Companion template, emitting the same keys the hub writes, parameterised per NIC model:

{# roles/rdma_fabric/templates/nccl.conf.j2 #}
# Managed by Ansible role rdma_fabric. Override per-job via NCCL_* env vars.
# NIC model: {{ rdma_nic_model }}
NCCL_IB_HCA={{ nccl_ib_hca | default(nccl_profile.hca) }}
NCCL_IB_GID_INDEX={{ nccl_ib_gid_index | default(nccl_profile.gid_index) }}
NCCL_NET_GDR_LEVEL={{ nccl_net_gdr_level }}

# roles/rdma_fabric/handlers/main.yml
- name: reboot node
  ansible.builtin.reboot:
    reboot_timeout: 1200
  # shared handler name with base_tuning/nvidia_stack; Ansible de-dupes one reboot per flush

Idempotency notes: - community.general.modprobe with persistent: present loads the module now and writes the /etc/modules-load.d/ persist entry (per the module docs); treat re-runs as converging on that loaded-and-persisted state.
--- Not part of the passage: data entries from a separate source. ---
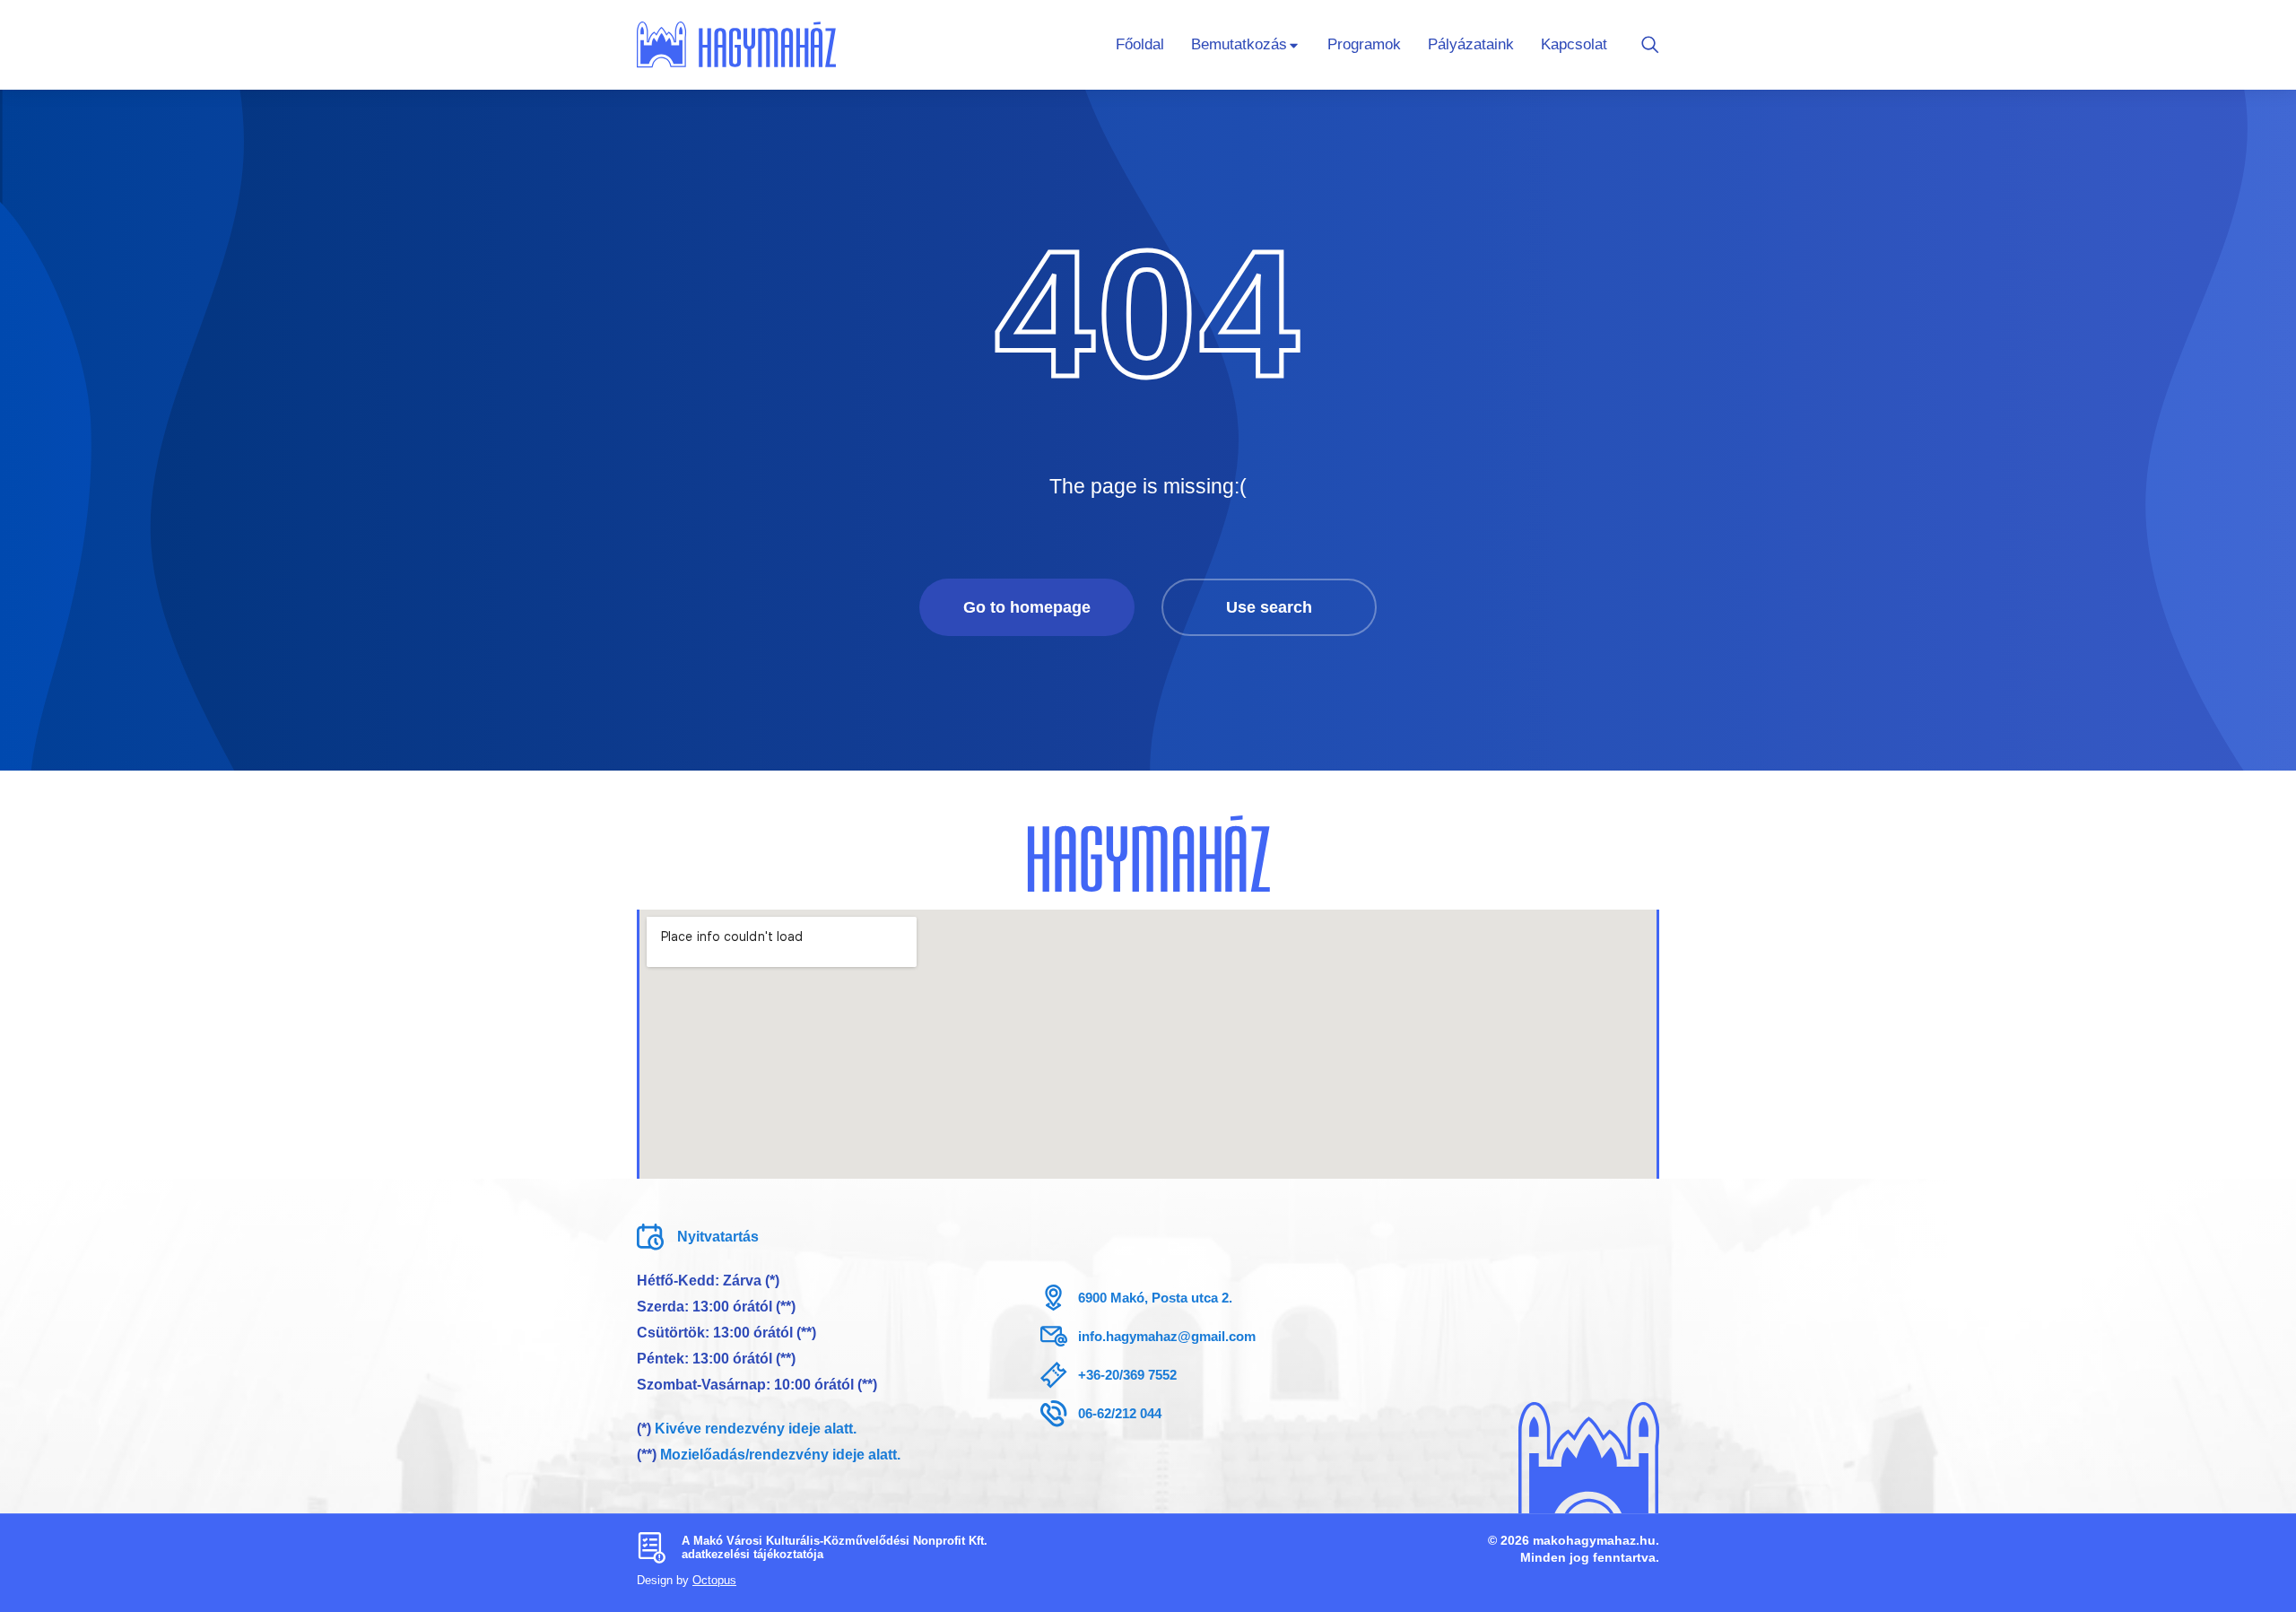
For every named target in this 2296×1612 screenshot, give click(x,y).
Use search (1269, 607)
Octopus (714, 1580)
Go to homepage (1027, 607)
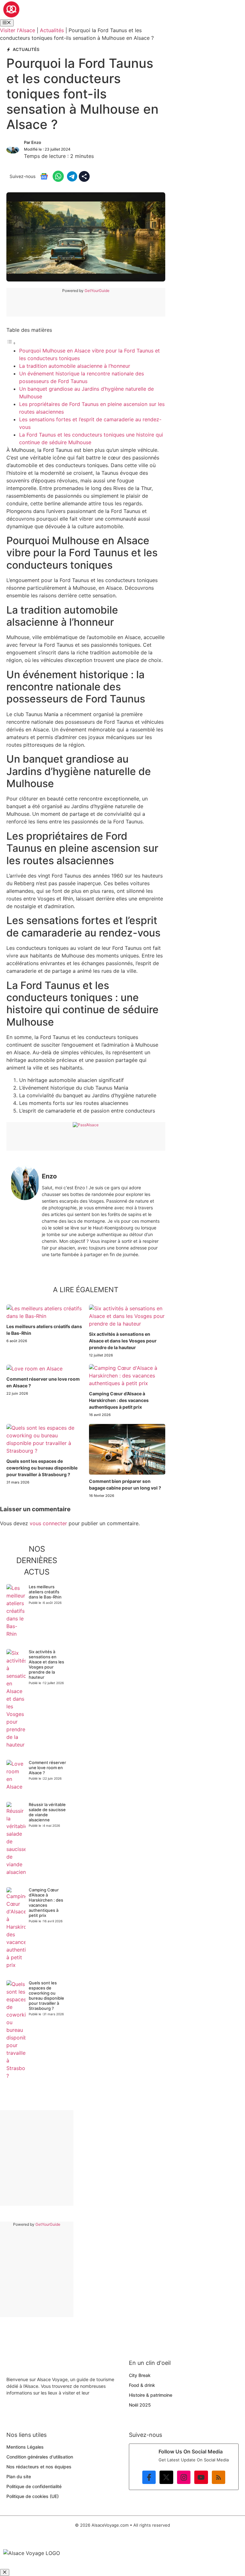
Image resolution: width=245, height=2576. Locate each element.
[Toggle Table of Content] (11, 343)
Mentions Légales (25, 2447)
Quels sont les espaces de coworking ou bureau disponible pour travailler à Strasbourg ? (42, 1467)
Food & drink (142, 2385)
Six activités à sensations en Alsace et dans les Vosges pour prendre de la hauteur (123, 1340)
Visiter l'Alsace (17, 30)
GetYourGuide (97, 290)
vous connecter (48, 1523)
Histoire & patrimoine (150, 2395)
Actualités (52, 30)
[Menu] (7, 22)
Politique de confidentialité (34, 2486)
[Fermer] (4, 2572)
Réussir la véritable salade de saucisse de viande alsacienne (47, 1812)
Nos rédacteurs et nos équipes (38, 2466)
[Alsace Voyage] (11, 15)
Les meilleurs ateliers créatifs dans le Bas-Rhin (45, 1591)
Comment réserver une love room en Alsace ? (47, 1767)
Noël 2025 (140, 2405)
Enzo (36, 142)
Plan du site (18, 2476)
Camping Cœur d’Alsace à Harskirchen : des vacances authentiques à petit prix (119, 1400)
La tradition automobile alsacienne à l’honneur (74, 366)
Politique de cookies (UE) (32, 2496)
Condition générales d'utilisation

The module docs do not specify the exact changed-reporting rule, so do not rely on a precise changed count. - ansible.builtin.template rewrites /etc/nccl.conf only when rendered content differs, so re-runs are no-ops. - The apt task is idempotent on state: present; pin the version to stop silent OFED upgrades on update_cache. - rdma_stage is the ordering guard. Use ofed before the driver and peermem after the driver reboot. Avoid all in a fresh build unless the driver package is known to rebuild after OFED. - No raw command/shell mutating tasks, so nothing to guard with creates/changed_when here. The verify step (below) is the only command, and it is read-only (changed_when: false).

Apply & verify¶

Run via the site playbook, or target the role alone:

# whole chain
ansible-playbook -i inventory/hosts.ini site.yml --limit gpu-01.dc1.internal

# this role only (assumes site.yml maps rdma_fabric to a tag)
ansible-playbook -i inventory/hosts.ini site.yml --tags rdma_fabric --limit gpu-01.dc1.internal

Validation tasks (drop in roles/rdma_fabric/tasks/main.yml tail, or rely on validate):

- name: nvidia_peermem is loaded
  ansible.builtin.command: lsmod
  register: lsmod_out
  changed_when: false
  failed_when: "'nvidia_peermem' not in lsmod_out.stdout"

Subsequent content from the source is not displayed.